**実施する作業:**
1) 文書の抜粋で「L92号線を戻って」から始まる段落を、主な事実を残したまま箇条書きに書き換えてください。
2) 文書の抜粋のうち、「北コースの入口付近とブリュン」で始まり「開けたところに出てきたら、ラウンドアバウトがあります。」まで続く部分を、「ラウンドアバウト」を「環状交差点」に置き換えて書き直してください。

(この記事は、現地2016年9月10日のものです)
北コースの入口付近とブリュンヒェン・コーナーの偵察が終わったところで、本日宿泊するホテルに向かうことにします。
L92号線を戻ってB258号線に入り、“例のガソリンスタンド”を過ぎると、しばらく「デッティンガー・ヘーエ」(Döttinger-Höhe)の超ロングストレートと併走します。
開けたところに出てきたら、ラウンドアバウトがあります。
このまま直進(2つめの出口を右折)します。
ラウンドアバウトを超えて100mほどのところに、ホテルの入口があります。
#看板が左手に出ていますが、ホテルは右手です。
入口に誘導員が2名立っていて、ブロックしている感じでしたが、今夜予約があることを告げると、中に入れてくれました。
警察車両(Polizei)もたくさん出ていて、なにやら、物々しい感じです。

**一覧:**
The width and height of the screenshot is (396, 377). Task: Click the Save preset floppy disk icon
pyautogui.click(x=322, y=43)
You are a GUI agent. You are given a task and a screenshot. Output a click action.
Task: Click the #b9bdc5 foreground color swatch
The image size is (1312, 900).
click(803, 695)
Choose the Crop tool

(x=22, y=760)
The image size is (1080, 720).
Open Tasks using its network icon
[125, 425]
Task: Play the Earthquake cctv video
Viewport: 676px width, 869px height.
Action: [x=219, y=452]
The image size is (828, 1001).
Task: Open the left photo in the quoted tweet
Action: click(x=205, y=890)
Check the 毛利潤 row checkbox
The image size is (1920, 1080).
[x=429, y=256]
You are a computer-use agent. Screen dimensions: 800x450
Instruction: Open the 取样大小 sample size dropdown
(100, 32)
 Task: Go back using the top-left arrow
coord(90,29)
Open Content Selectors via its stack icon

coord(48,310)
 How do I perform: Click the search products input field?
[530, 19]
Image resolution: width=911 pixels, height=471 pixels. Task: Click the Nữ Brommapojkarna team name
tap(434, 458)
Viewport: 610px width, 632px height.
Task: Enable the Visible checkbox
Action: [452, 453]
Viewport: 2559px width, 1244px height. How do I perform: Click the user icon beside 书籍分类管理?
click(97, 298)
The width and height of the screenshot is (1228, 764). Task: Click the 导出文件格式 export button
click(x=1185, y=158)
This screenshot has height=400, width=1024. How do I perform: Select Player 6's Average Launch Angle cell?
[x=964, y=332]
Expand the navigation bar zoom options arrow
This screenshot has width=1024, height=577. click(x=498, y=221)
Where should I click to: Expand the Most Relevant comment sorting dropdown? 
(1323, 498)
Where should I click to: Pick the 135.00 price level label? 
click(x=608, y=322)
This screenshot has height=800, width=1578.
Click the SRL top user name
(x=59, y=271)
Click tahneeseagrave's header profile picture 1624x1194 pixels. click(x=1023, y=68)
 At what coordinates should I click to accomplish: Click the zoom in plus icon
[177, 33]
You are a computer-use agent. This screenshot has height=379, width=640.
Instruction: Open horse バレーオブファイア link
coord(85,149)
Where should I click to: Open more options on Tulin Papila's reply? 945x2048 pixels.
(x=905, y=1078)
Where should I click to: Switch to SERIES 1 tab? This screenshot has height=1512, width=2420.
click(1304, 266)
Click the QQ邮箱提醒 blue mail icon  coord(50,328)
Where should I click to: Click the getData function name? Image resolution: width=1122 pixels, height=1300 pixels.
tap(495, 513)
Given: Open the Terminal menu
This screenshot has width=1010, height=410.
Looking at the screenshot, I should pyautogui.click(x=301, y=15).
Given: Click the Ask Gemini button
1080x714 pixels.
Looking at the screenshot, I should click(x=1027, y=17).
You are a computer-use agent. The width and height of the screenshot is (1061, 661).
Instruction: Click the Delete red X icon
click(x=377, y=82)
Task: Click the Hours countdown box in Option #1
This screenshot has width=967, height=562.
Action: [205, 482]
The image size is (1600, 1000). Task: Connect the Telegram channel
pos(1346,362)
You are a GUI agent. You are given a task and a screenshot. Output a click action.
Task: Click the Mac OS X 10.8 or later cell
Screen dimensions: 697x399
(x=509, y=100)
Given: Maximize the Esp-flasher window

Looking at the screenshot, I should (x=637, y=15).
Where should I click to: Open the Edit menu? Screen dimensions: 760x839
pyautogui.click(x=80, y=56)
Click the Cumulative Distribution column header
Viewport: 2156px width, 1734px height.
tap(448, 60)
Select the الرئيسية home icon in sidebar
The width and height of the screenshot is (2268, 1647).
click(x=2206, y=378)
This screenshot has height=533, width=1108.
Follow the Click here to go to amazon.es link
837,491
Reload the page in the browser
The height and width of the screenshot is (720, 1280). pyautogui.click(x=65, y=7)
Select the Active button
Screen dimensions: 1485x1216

**想定される回答:**
1)
- L92号線を戻り、B258号線に入る
- 「例のガソリンスタンド」を過ぎる
- しばらく「デッティンガー・ヘーエ」(Döttinger-Höhe)の超ロングストレートと併走する

2)
北コースの入口付近とブリュンヒェン・コーナーの偵察が終わったところで、本日宿泊するホテルに向かうことにします。
L92号線を戻ってB258号線に入り、“例のガソリンスタンド”を過ぎると、しばらく「デッティンガー・ヘーエ」(Döttinger-Höhe)の超ロングストレートと併走します。
開けたところに出てきたら、環状交差点があります。